We’ve got an application that regularly errors with a 500 HTTP status code. To fix the error we need to recycle the app pool (until the vendor extracts a digit and sorts the issue). I’ve implemented a recovery task on the ‘Web Application Availability Monitoring Test – Web Application Monitor’ to run some PowerShell:
$password = ConvertTo-SecureString "password goes here" -AsPlainText -Force
$cred= New-Object System.Management.Automation.PSCredential ("domain\username here", $password)
Enter-PSSession -ComputerName servername here -Credential $cred
Restart-WebAppPool "AppPool name here"
The PS works when I run it on the server, or call it remotely with WinRM from a SCOM Management Server, but it isn’t triggering when the alert for the 500 error is raised. Any ideas what I’m doing wrong, and where I can find some logged information for this?
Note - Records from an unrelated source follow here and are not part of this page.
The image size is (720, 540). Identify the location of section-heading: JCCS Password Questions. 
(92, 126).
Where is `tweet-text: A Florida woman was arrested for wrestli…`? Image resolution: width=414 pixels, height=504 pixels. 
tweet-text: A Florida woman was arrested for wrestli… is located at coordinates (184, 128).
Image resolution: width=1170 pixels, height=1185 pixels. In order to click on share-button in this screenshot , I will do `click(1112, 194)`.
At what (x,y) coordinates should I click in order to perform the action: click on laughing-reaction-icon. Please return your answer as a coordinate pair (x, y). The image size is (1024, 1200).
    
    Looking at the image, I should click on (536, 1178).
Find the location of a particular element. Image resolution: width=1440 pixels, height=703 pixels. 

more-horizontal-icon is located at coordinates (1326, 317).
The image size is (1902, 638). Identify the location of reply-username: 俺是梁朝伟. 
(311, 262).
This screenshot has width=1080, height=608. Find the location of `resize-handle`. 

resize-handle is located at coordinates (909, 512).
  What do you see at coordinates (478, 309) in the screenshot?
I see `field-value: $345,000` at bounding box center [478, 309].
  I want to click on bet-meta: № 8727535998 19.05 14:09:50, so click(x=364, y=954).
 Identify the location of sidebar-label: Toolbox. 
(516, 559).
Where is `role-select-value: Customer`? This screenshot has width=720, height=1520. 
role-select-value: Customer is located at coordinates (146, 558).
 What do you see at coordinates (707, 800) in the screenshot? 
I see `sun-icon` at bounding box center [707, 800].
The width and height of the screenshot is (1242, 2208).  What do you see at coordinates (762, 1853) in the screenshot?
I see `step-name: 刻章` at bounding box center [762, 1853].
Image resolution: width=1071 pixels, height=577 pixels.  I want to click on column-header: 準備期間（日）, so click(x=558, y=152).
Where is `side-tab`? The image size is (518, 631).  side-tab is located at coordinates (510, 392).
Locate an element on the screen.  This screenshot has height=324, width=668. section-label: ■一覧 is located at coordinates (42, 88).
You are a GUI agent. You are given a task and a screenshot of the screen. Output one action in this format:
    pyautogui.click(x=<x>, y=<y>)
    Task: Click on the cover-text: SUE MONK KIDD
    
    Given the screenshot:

I can’t find anything in the Operations Manager or PowerShell logs on either the SCOM Management servers or the server that has the issue.
Unfortunately, the 500 error doesn’t leave any evidence on the server that I could use to trigger a task from instead of using the web monitor alert. Also, I know the way I’m passing credentials isn’t ideal, but I just want to get this working before I look at securing it better!
Well, this is embarrassing – it seems to be working now and I can see the Service Account logging on in the Security log called by the SCOM agent.
When I originally created the monitor I disabled it for all objects and enabled it for the specific web monitor I required. It seems to have started working after I deleted and recreated the override to enable it.
Thanks for the help everyone. It’s only masking the issue on the webserver, but at least we don’t have to keep manually logging on to sort it out!
We set up something like this in the days before powershell. Credentials were definitely tricky, we ended up using a RunAs account and manually adding it to the recovery in the MP XML. Then we gave the RunAs account rights on the management server running the web monitor as well as rights to remote to the web server. It took a few tries to get the workflow going — I would suggest starting with a PS that just writes an event to the OpsMgr event log so you can make sure the monitor is properly triggering the recovery with the appropriate values.
According to my experience you can find the 500 errors in the IIS logs. You could either create a monitor which watches the content and fires the recovery task you created.
Or you could create a custom error page for the 500 error. That custom error page could be an asp / aspx that could write in your servers eventlog for instance, but need to take care for security for that case.